Lay out the following lines as a numbered list, omitting any blank lines.

RECORDS FOR THE EXERCISE:
<<<<

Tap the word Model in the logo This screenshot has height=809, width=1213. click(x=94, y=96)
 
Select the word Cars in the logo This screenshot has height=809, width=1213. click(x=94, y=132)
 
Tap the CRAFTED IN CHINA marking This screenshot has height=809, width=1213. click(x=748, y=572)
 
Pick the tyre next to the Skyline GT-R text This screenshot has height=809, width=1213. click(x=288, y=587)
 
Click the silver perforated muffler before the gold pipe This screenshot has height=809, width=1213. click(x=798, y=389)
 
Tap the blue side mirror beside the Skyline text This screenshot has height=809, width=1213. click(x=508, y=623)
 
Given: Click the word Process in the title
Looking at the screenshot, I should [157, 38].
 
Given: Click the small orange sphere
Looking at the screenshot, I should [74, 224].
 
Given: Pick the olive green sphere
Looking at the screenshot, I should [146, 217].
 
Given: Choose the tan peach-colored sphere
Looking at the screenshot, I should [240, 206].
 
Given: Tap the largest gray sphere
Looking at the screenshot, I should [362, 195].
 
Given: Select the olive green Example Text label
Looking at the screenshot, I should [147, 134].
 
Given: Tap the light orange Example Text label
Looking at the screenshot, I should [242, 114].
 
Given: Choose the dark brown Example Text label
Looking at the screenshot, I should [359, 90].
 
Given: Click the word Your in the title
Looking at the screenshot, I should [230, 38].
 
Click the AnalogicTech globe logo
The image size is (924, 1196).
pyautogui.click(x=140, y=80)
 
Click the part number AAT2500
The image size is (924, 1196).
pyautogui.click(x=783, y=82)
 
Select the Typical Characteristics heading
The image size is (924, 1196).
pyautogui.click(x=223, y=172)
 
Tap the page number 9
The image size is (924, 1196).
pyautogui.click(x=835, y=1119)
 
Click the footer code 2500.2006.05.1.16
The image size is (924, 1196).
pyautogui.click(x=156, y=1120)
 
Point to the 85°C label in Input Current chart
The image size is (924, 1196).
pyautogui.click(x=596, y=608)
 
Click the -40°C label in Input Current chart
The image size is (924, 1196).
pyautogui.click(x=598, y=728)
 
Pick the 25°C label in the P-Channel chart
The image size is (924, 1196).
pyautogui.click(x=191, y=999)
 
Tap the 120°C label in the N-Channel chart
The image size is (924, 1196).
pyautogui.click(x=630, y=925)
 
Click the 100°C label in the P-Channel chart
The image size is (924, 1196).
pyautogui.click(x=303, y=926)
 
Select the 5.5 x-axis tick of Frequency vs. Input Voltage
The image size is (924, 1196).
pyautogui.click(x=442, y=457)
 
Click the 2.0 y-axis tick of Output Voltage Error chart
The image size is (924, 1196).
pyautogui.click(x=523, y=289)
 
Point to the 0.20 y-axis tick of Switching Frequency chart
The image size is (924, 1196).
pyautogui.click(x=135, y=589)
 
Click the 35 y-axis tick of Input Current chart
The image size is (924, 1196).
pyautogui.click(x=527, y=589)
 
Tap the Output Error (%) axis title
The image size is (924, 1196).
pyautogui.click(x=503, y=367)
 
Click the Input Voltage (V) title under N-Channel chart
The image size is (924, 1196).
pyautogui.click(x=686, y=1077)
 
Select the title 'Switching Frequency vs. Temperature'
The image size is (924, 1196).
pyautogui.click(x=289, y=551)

>>>>

ANSWER TO THIS EXERCISE:
1. Tap the word Model in the logo This screenshot has height=809, width=1213. click(x=94, y=96)
2. Select the word Cars in the logo This screenshot has height=809, width=1213. click(x=94, y=132)
3. Tap the CRAFTED IN CHINA marking This screenshot has height=809, width=1213. click(x=748, y=572)
4. Pick the tyre next to the Skyline GT-R text This screenshot has height=809, width=1213. click(x=288, y=587)
5. Click the silver perforated muffler before the gold pipe This screenshot has height=809, width=1213. click(x=798, y=389)
6. Tap the blue side mirror beside the Skyline text This screenshot has height=809, width=1213. click(x=508, y=623)
7. Given: Click the word Process in the title
8. Looking at the screenshot, I should [157, 38].
9. Given: Click the small orange sphere
10. Looking at the screenshot, I should [74, 224].
11. Given: Pick the olive green sphere
12. Looking at the screenshot, I should [146, 217].
13. Given: Choose the tan peach-colored sphere
14. Looking at the screenshot, I should [240, 206].
15. Given: Tap the largest gray sphere
16. Looking at the screenshot, I should [362, 195].
17. Given: Select the olive green Example Text label
18. Looking at the screenshot, I should [147, 134].
19. Given: Tap the light orange Example Text label
20. Looking at the screenshot, I should [242, 114].
21. Given: Choose the dark brown Example Text label
22. Looking at the screenshot, I should [359, 90].
23. Given: Click the word Your in the title
24. Looking at the screenshot, I should [230, 38].
25. Click the AnalogicTech globe logo
26. The image size is (924, 1196).
27. pyautogui.click(x=140, y=80)
28. Click the part number AAT2500
29. The image size is (924, 1196).
30. pyautogui.click(x=783, y=82)
31. Select the Typical Characteristics heading
32. The image size is (924, 1196).
33. pyautogui.click(x=223, y=172)
34. Tap the page number 9
35. The image size is (924, 1196).
36. pyautogui.click(x=835, y=1119)
37. Click the footer code 2500.2006.05.1.16
38. The image size is (924, 1196).
39. pyautogui.click(x=156, y=1120)
40. Point to the 85°C label in Input Current chart
41. The image size is (924, 1196).
42. pyautogui.click(x=596, y=608)
43. Click the -40°C label in Input Current chart
44. The image size is (924, 1196).
45. pyautogui.click(x=598, y=728)
46. Pick the 25°C label in the P-Channel chart
47. The image size is (924, 1196).
48. pyautogui.click(x=191, y=999)
49. Tap the 120°C label in the N-Channel chart
50. The image size is (924, 1196).
51. pyautogui.click(x=630, y=925)
52. Click the 100°C label in the P-Channel chart
53. The image size is (924, 1196).
54. pyautogui.click(x=303, y=926)
55. Select the 5.5 x-axis tick of Frequency vs. Input Voltage
56. The image size is (924, 1196).
57. pyautogui.click(x=442, y=457)
58. Click the 2.0 y-axis tick of Output Voltage Error chart
59. The image size is (924, 1196).
60. pyautogui.click(x=523, y=289)
61. Point to the 0.20 y-axis tick of Switching Frequency chart
62. The image size is (924, 1196).
63. pyautogui.click(x=135, y=589)
64. Click the 35 y-axis tick of Input Current chart
65. The image size is (924, 1196).
66. pyautogui.click(x=527, y=589)
67. Tap the Output Error (%) axis title
68. The image size is (924, 1196).
69. pyautogui.click(x=503, y=367)
70. Click the Input Voltage (V) title under N-Channel chart
71. The image size is (924, 1196).
72. pyautogui.click(x=686, y=1077)
73. Select the title 'Switching Frequency vs. Temperature'
74. The image size is (924, 1196).
75. pyautogui.click(x=289, y=551)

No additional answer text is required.